By its very nature, big data requires a greater volume of information from multiple sources to power analytics. The value of big data is to reveal new operational efficiencies and new market opportunities is too great to ignore, so big data projects are becoming more prevalent and bigger, using more data sources for analytics. All that data has to be secure, but security for big data analytics is not just a matter of strengthening existing enterprise security tools. The size of the data pool and the diverse nature of the data itself make it more difficult to monitor and protect, which means you need new strategies to ensure security for big data analytics.
The volume of data that has to be managed and secured is escalating faster than conventional enterprise technology can cope with it. Estimates are that 2.5 billion gigabytes of data are created every day, and of that data 80 percent is unstructured content such as business documents, contracts, and social media. All of this content can be valuable for big data, but the more data you add to the mix, the more need for security for big data analytics. Large enterprises, depending on their size, are already generating between 10 billion and 100 billion security events per day. Those incidents will grow with more big data projects.
Using Big Data to Secure Big Data
Security from big data analytics can be considered in two ways: security derived from big data and security of big data.
The big data analytics themselves can provide the information necessary to secure the big data enterprise. Much of the value from big data comes from real-time analytics processing, i.e. monitoring streams of machine data or other information as it happens to create analytics that initiate a real-time response, such as delivery of an ad or, in the case of security, stopping malware.
Real-time monitoring can be used to support security for big data analytics by using big data itself to identify potential threats to the enterprise before they happen. Big data algorithms can be written to detect traffic anomalies or other events that may bypass conventional enterprise security and flag those anomalies as a potential threat. And the advantage of using big data for enterprise security is it consolidates threat management, including data traffic and end user behavior, into a single view so fewer point tools are required for security. And since you are using big data, it can scale with the addition of new data streams.
Securing the Data Repositories
And then there is securing the big data pools themselves. Security for big data analytics means you have to protect the data. It is the organization’s responsibility to safeguard sensitive data, including data from outside sources such as social media streams.
Since big data spans a variety of virtual resources, both within the enterprise and in the cloud, there has to be ongoing vigilance as part of your security strategy. The basic steps are 1) find and classify the data; 2) monitor and audit data access; 3) enforce policies and protect the data; and 4) assess vulnerabilities and harden security.

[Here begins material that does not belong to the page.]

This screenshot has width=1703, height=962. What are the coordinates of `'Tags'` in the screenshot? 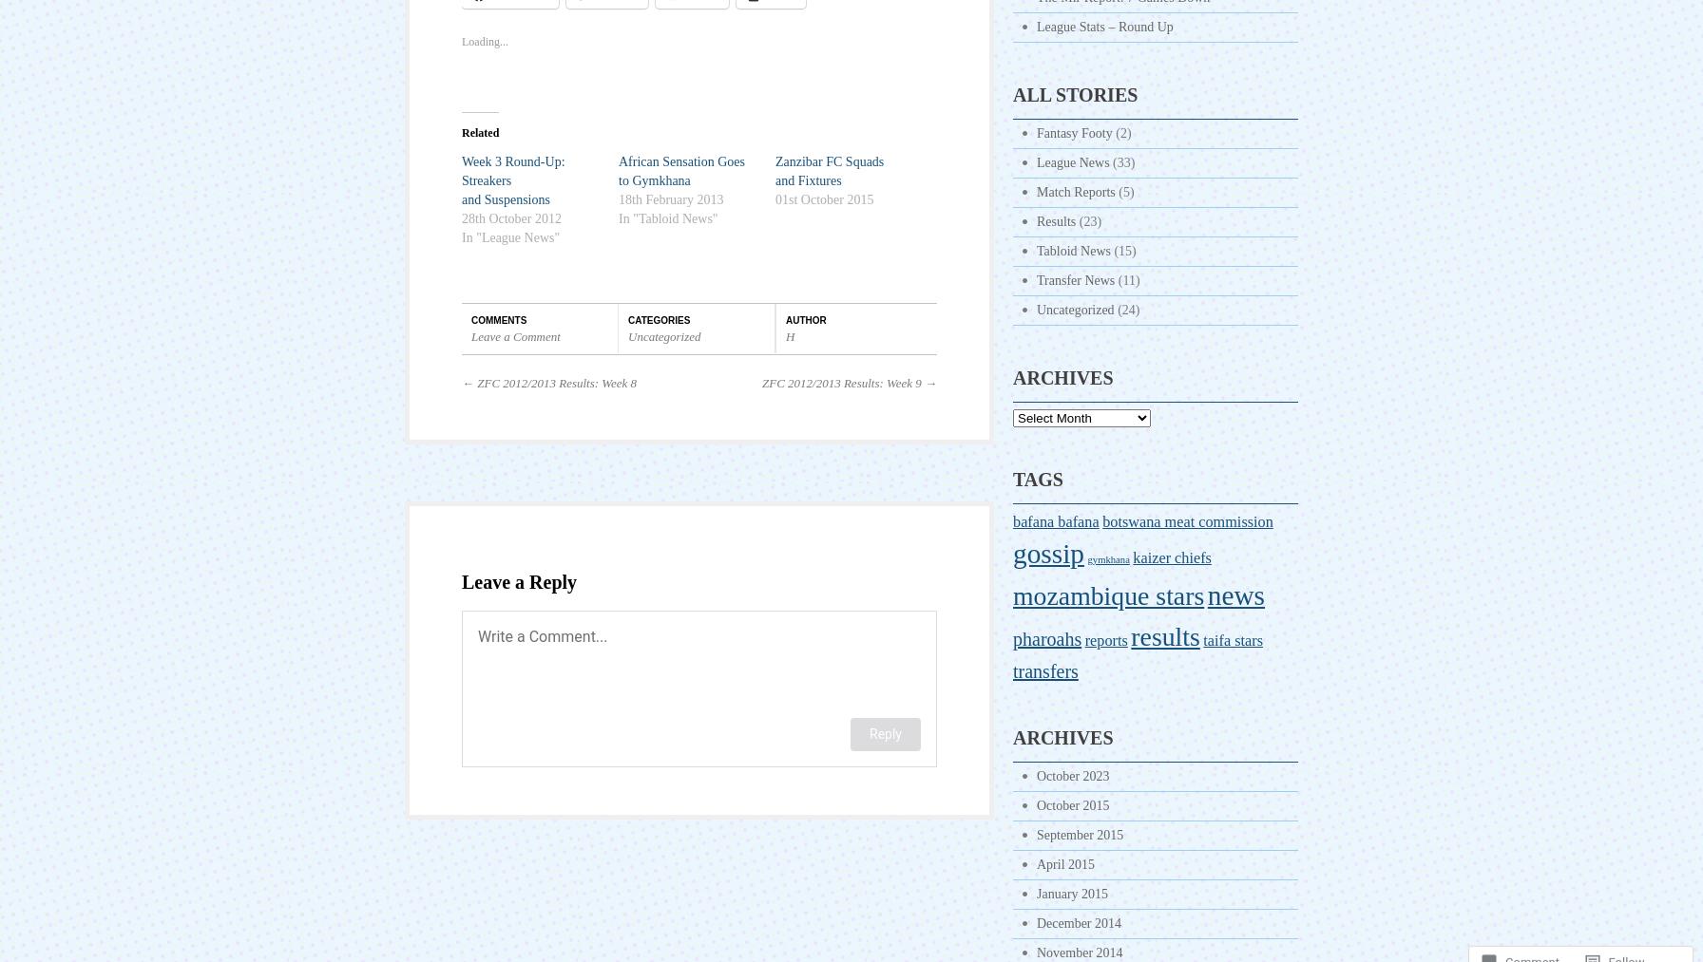 It's located at (1037, 478).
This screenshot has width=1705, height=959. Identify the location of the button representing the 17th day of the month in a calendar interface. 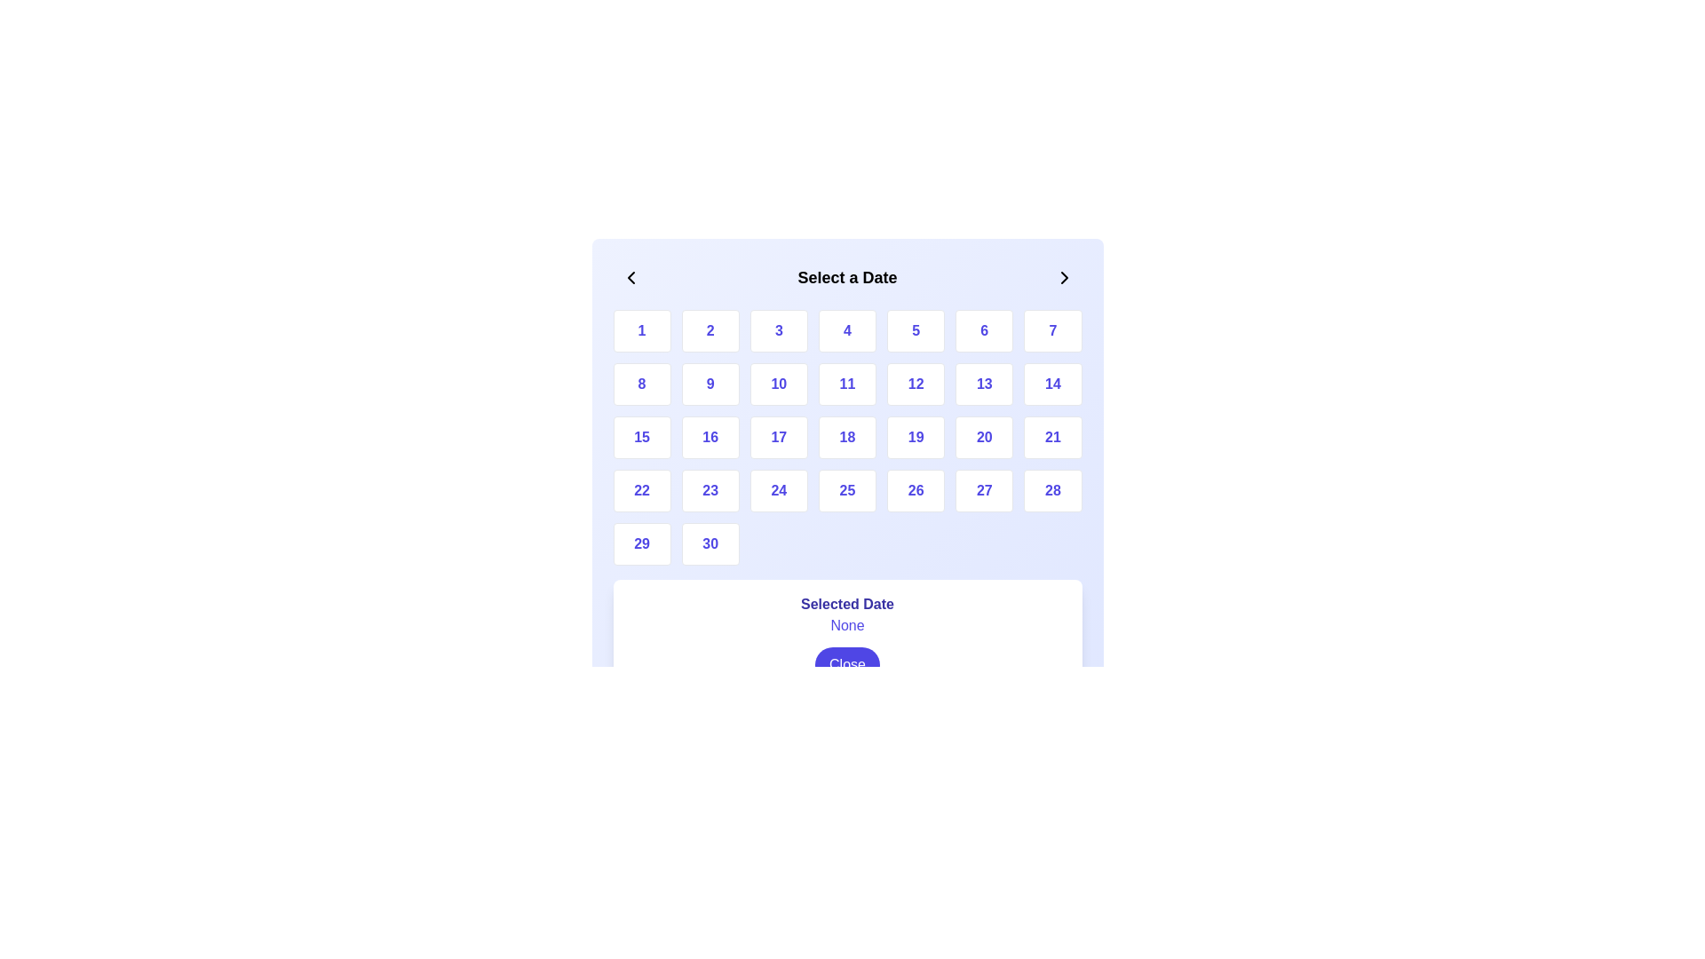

These steps work together in an ongoing cycle, and any security strategies you adopt to protect big data analytics will fall somewhere within these four steps.
Here are six specific strategies to consider:
- Data provenance: As part of big data discovery and classification, the authenticity and integrity of the data needs to be checked. This not only eliminates garbage data but it provides an opportunity to scan for malware before the data is stored.
- Configuration management: Stored files should be checked for access privileges, including database configuration files and executables.
- Change auditing: Audit for changes using a snapshot of secure configurations against new configurations, including real-time activity.
- Monitoring activity: Real-time monitoring of data activity using Hadoop, including creating security policies based on security intelligence, will reveal any suspicious activity.
- Data encryption and loss prevention: Protecting data in transit using masking or encryption protects the data and prevents theft or eavesdropping at the network layer.
- Compliance management: Compliance management and reporting on a regular basis is not only good security practice but essential for regulatory compliance with HIPAA or Sarbanes-Oxley.
These are only a few of the strategies you should adopt for security for big data analytics. Remember that securing big data isn’t only about dealing with more data from different sources; it’s also about consolidating security and using new automated techniques, many of which are actually powered by big data analytics, to monitor and protect your big data infrastructure.
Where do you see the greatest challenge in security for big data analytics? Is it data monitoring? Policy enforcement? Data scrubbing and classification? Is there one challenge that overshadows the others?